• [EXCERPTED RECORDS]
----------
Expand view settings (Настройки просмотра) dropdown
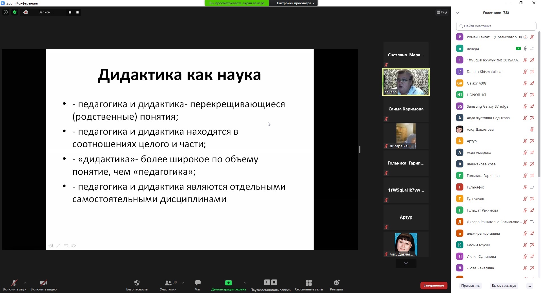This screenshot has height=293, width=541. coord(295,3)
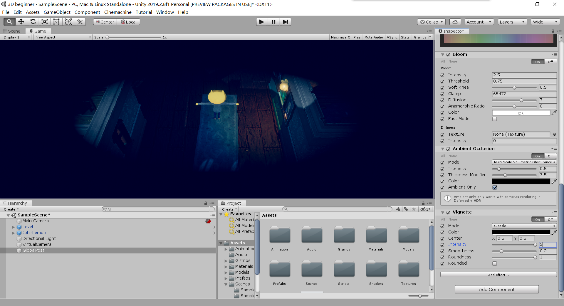Open the cloud services icon
The width and height of the screenshot is (564, 306).
click(455, 22)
----------
• [AIM OF THE TASK] Please print the listing above again word for word, without its pictures.

• [ANSWER AREA]
Expand view settings (Настройки просмотра) dropdown
This screenshot has height=293, width=541. coord(295,3)
Open the cloud services icon
The width and height of the screenshot is (564, 306).
click(455, 22)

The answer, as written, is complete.